Here's my favorite tip to keep in mind when thinking about fuel mixture. Temperature of the engine has a huge impact on how the carb works. Obviously, OK. Well for me it was news to learn the reason engines need an enricher circuit: because fuel evaporation is a big part of carb operation, and because fuel in a hot environment dissipates into smaller particles more readily than in a cold one. Increased dissipation allows a given volume of fuel to burn more readily, owing to increased surface area of the fuel itself when it's spread out amongst a bunch of small droplets as compared to larger ones. This is why we have to dump extra fuel in a cold engine to get it to start, because the normal amount doesn't burn as well due to the fact that it's "clumped up" — i.e., because the mixture is effectively lean.

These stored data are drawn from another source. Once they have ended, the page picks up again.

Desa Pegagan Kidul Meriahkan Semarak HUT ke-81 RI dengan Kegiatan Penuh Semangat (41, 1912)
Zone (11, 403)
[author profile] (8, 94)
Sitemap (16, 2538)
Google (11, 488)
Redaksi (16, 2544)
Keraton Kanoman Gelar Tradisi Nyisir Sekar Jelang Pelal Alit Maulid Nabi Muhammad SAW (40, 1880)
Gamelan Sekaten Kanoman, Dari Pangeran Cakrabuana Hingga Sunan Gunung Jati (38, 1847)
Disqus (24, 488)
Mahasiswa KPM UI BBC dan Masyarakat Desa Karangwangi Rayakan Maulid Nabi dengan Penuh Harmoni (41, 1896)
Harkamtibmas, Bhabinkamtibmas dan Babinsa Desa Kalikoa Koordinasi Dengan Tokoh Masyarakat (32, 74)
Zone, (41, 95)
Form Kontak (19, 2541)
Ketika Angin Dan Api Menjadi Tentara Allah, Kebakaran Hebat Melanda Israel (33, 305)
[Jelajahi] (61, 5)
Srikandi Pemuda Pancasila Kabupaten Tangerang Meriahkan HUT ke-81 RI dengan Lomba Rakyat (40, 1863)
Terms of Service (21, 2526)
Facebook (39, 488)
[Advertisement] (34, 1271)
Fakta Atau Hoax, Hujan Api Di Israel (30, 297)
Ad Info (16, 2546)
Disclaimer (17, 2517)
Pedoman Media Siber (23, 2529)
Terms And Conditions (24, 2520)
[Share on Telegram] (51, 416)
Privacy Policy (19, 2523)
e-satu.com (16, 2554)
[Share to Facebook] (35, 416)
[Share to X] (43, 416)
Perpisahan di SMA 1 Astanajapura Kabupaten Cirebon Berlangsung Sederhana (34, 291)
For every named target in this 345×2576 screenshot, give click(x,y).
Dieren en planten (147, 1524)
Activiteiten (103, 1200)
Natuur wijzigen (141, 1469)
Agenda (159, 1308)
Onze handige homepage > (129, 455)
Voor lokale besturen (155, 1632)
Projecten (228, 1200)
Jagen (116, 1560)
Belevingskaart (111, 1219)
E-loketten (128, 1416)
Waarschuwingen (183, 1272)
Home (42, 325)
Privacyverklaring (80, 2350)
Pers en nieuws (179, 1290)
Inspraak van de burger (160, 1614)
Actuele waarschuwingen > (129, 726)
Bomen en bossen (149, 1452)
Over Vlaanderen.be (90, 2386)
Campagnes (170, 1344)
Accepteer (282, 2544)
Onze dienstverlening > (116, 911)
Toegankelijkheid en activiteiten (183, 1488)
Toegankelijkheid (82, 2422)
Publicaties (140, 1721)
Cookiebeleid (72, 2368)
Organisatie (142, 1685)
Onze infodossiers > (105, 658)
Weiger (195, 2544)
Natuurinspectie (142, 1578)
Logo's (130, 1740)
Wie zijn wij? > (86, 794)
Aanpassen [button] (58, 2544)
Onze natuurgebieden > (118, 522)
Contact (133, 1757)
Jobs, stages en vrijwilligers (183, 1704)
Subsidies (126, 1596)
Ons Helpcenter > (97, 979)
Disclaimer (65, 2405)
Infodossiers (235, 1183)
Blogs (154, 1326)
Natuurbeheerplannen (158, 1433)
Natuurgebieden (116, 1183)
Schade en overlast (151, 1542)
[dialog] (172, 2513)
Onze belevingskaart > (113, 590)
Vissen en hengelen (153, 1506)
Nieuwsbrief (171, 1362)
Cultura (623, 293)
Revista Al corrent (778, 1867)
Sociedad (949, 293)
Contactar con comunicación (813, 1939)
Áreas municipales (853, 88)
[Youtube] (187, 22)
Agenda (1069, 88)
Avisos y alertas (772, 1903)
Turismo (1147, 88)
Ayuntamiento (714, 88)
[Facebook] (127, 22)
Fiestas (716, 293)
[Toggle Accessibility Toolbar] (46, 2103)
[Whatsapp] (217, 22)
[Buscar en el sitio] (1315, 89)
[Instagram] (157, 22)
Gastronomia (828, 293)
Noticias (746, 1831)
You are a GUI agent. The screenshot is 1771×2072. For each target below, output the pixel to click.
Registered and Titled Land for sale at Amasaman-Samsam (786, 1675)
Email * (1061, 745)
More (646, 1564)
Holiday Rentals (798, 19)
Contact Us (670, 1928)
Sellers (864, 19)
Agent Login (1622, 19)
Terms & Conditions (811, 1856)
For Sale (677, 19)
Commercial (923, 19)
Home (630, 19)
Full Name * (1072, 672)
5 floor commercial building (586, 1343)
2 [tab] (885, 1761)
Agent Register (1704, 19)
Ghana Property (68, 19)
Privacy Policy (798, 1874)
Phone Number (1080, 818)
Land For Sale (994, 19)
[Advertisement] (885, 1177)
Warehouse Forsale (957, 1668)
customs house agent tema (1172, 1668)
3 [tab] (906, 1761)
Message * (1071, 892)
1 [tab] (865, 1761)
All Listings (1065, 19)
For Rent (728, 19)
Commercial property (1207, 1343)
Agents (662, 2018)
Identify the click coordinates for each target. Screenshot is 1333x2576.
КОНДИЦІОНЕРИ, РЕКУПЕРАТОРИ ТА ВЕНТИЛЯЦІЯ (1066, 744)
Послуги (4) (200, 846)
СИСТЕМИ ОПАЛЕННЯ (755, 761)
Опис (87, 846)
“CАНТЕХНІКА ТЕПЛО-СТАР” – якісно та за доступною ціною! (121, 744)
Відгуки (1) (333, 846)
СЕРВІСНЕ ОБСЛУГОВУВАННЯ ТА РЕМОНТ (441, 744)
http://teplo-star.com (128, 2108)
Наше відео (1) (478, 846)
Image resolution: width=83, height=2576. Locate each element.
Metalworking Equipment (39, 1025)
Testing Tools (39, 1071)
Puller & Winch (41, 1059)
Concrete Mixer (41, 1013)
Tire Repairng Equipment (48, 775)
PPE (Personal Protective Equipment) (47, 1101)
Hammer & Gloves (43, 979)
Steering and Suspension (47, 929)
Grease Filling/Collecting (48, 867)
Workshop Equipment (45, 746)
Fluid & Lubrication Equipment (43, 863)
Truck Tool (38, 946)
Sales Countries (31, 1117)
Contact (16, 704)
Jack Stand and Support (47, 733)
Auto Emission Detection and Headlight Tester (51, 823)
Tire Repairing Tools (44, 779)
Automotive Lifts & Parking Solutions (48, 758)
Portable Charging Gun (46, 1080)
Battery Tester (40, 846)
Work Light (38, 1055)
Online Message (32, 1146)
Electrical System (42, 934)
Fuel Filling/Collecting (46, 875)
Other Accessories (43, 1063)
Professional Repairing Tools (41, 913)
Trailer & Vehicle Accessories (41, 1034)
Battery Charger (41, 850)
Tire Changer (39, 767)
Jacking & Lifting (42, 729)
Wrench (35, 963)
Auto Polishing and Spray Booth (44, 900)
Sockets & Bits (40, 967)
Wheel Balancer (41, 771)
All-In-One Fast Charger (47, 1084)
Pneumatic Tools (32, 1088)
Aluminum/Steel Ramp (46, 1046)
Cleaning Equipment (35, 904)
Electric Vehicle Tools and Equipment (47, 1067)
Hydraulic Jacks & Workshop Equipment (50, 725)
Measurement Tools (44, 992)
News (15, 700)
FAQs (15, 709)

Alright skip all that and consider this: At startup, because it's cold, your engine is effectively running lean. Then as it gets warm, the mixture effectively enrichens. As it gets hot, the mixture gets effectively richer still. So, if you're wondering about jetting and where you are compared to where you want to be, you can get valuable clues by taking note of how the bike runs as it warms up. If it's running better (by your judgement, whether "better" means more power, less popping, smoother operation, etc.) cold, it's likely that your jetting is rich because your engine is effectively running lean when cold. Same vice versa: If your bike runs better in stop-and-go traffic, your jetting might be lean, because the bike is effectively running rich. I say "might" because, surely, there are other things that go into how the engine is running at different temperatures (things I really don't know about), but I personally found this to be a very handy way of working with carb settings (and not blurring the picture by messing with more than one thing at a time).
The same thing applies to air temperature. Good cold days can indicate that the jetting is rich. Good super hot days can indicate that the jetting is lean (if the goal is to run well on "normal" temperature days, anyway). Altitude and humidity also go into it. For all three of these factors (temperature, altitude, humidity), "higher" results in "effectively richer."